TAYLORS—Around 50 parishioners from Prince of Peace Church received a quick lesson on how to properly enjoy alcohol, along with a history of spirits and their ties to Catholicism.
Michael Foley, a Catholic theologian and associate professor at Baylor University, told his audience that it is essential to differentiate between “drinking” and “drunkenness.”
While doing research for his book “Drinking with the Saints: A Sinner’s Guide to a Holy Happy Hour”, Foley said that in order to drink like a saint and “enjoy alcohol the way it was meant by God to be enjoyed, one must first drink with moderation.
“The Bible condemns drunkenness. It does not condemn drinking in moderation,” Foley said. “On the contrary, (the Bible) treats it as a normal and actual part of life, from the Passover meal to the wedding at Cana.”
Drinking in moderation is “obviously the moral and responsible thing to do,” he said.
Foley cited research that shows the health benefits of restrained alcohol consumption. He also revealed Catholicism’s role in the history of drink, including the perfection of beer by medieval monasteries and their breweries, the invention of whisky by Irish monks, and the introduction of wine into Southern California and elsewhere by the Franciscans.
“All the new-world wineries were started essentially by Catholic missionaries,” Foley said, because they needed the spirit as part of Mass celebrations in remote, under-developed places.
Missionaries had to bring with them the knowledge of growing wheat for making the bread, and vineyards for making the wine.
In addition to books on responsible drinking, Foley has published approximately 200 essays on topics ranging from sacred liturgy to contemporary culture. On the latter topic, he notes that moderate consumption helps promote conversation.
“To me, drinking isn’t about the pleasure of drinking, per se, but about friendship and camaraderie, and good conversation that helps good friendships,” he said, a practice that builds on itself through the gratitude and recollection typically on display at weddings.
Consider the drinking that goes on at a wedding, he noted, where multiple generations gather to celebrate not only the newly married, but also reflect on the lives of the families joining in the celebration.
“They remember a great chain of love, and they raise their glasses in toasts to the newlyweds and to God’s gift of marriage,” Foley said.
Foley also said moderate drinking promotes merriment, which leads to intergenerational fellowship, a precept often missing in today’s social circles.
“One of the reasons why we don’t have as much merriment in our society today is that we don’t have as many intergenerational celebrations,” he said. “Real merriment is a gathering of people of all ages, celebrating together.”

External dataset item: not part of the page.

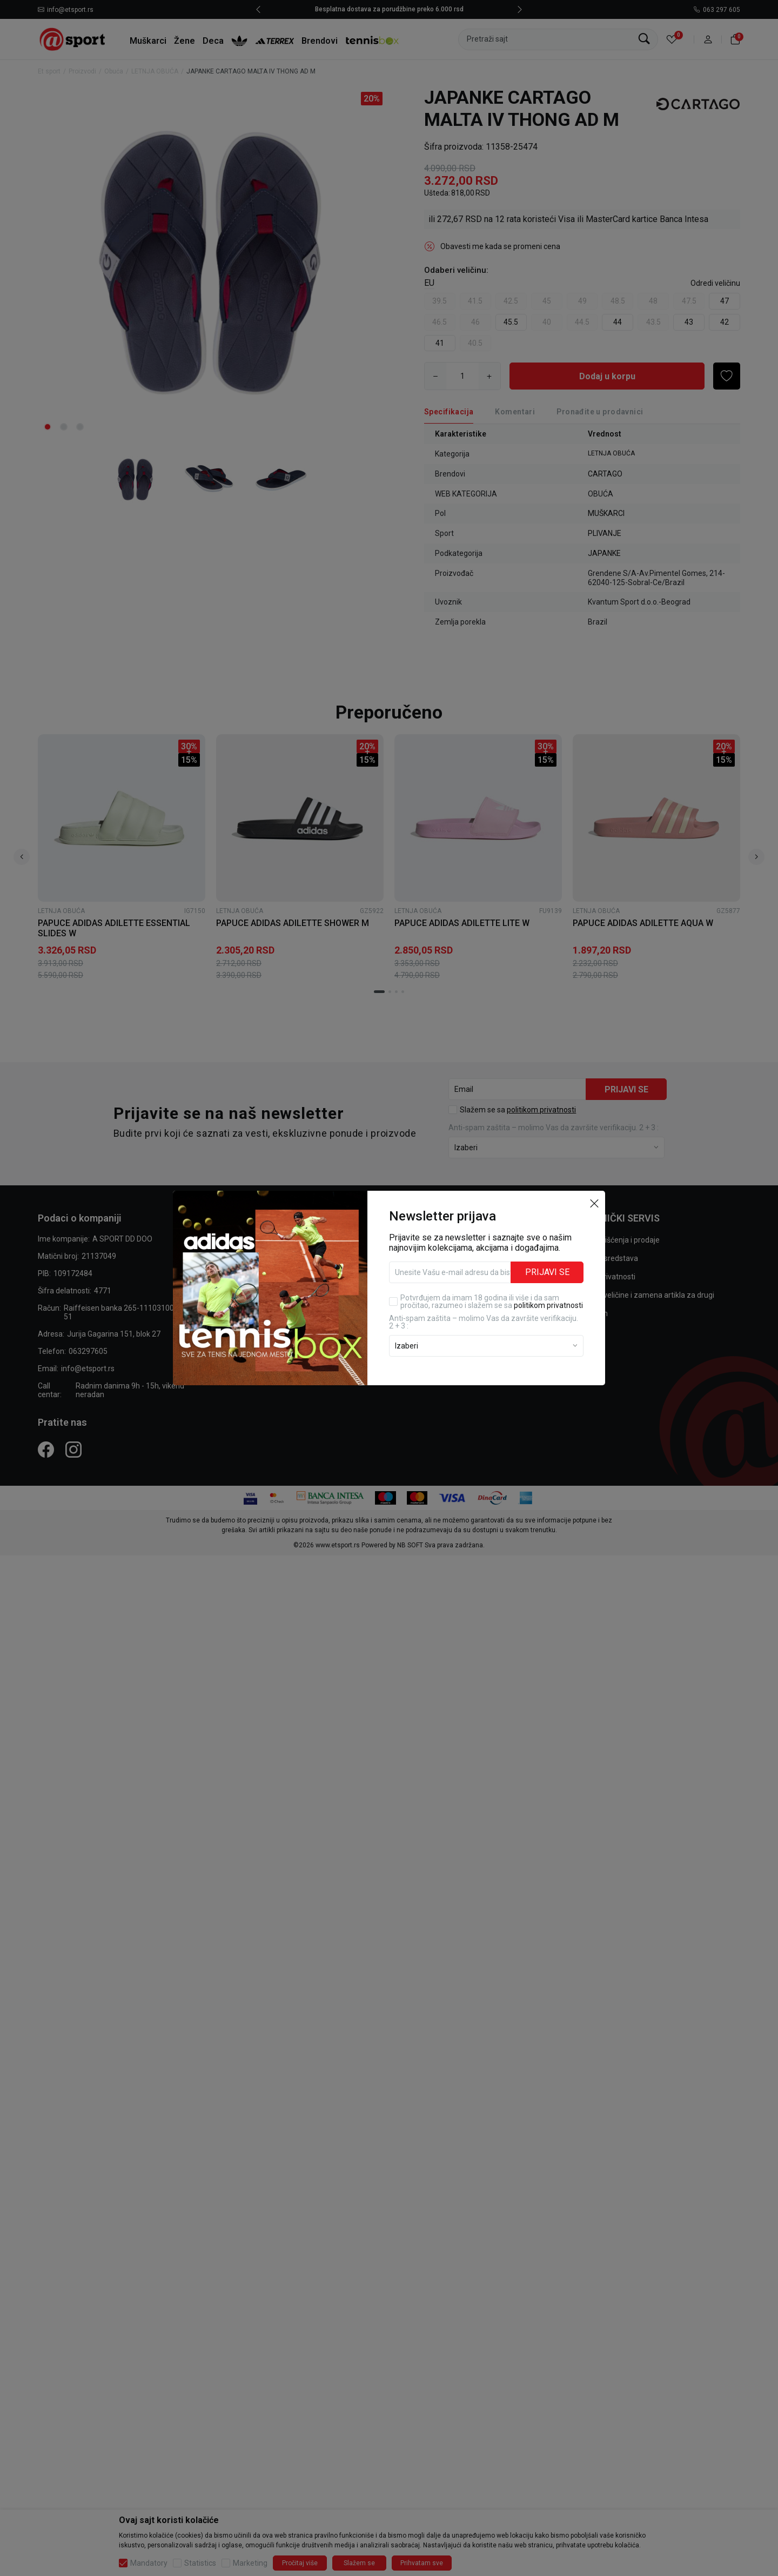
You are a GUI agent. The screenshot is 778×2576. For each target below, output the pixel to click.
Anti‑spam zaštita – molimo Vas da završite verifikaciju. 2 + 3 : (483, 1322)
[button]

Foley was invited to speak as part of the parish’s Ordinary Splendor series, which is now in its third year under the direction of Angela Calabro, director of Catechesis and Evangelization. The series invites authors, artists, musicians and others to share their God-given talents with parishioners.
“We were looking for an event for St. Patrick’s Day and I have read (Foley’s) book,” Calabro said, adding that it is spring break for many so the event was timely.